Jasmin Allende

Personal information
- Born: 28 August 1996 (age 29) Paddington, New South Wales, Australia
- Height: 165 cm (5 ft 5 in)
- Weight: 75 kg (11 st 11 lb)

Playing information
- Position: Lock
Club
| Years | Team | Pld | T | G | FG | P |
| 2019 | Sydney Roosters | 1 | 0 | 0 | 0 | 0 |
Representative
| Years | Team | Pld | T | G | FG | P |
| 2015–20 | Indigenous All Stars | 3 | 0 | 0 | 0 | 0 |
| 2016 | New South Wales | 1 | 0 | 0 | 0 | 0 |
| 2019 | Prime Minister's XIII | 1 | 0 | 0 | 0 | 0 |
- Source: RLP As of 5 October 2020

= Jasmin Allende =

Australian rugby league footballer

Jasmin Allende (born 28 August 1996) is an Australian rugby league footballer who plays for the South Sydney Rabbitohs in the NSWRL Women's Premiership. Primarily a , she played for the Sydney Roosters in the NRL Women's Premiership in 2019.
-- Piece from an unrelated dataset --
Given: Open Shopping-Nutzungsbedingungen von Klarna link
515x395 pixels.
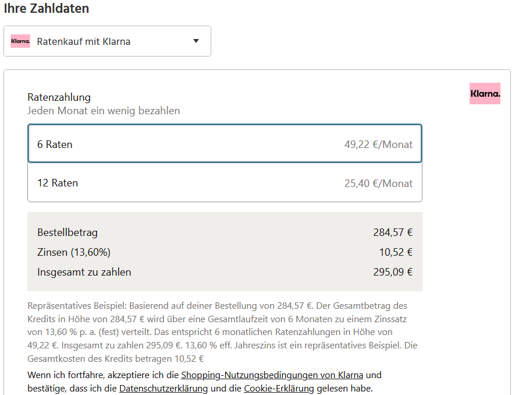Looking at the screenshot, I should [272, 375].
She is a New South Wales, Indigenous All Stars and Prime Minister's XIII representative.

==Playing career==
A La Perouse Panthers junior, Allende joined the Redfern All Blacks in 2015. In 2016, she made her debut for New South Wales.

In 2017, she was named in the NSWRL Women's Premiership Team of the Year. In 2018, she joined the newly established South Sydney Rabbitohs women's team.

In 2019, she joined the Sydney Roosters NRL Women's Premiership team. In Round 3 of the 2019 NRL Women's Premiership season, she made her debut for the Roosters in a 16–24 loss to the St George Illawarra Dragons.

On 11 October 2019, she represented the Prime Minister's XIII in their 22–14 win over the Fiji Prime Minister's XIII side in Suva.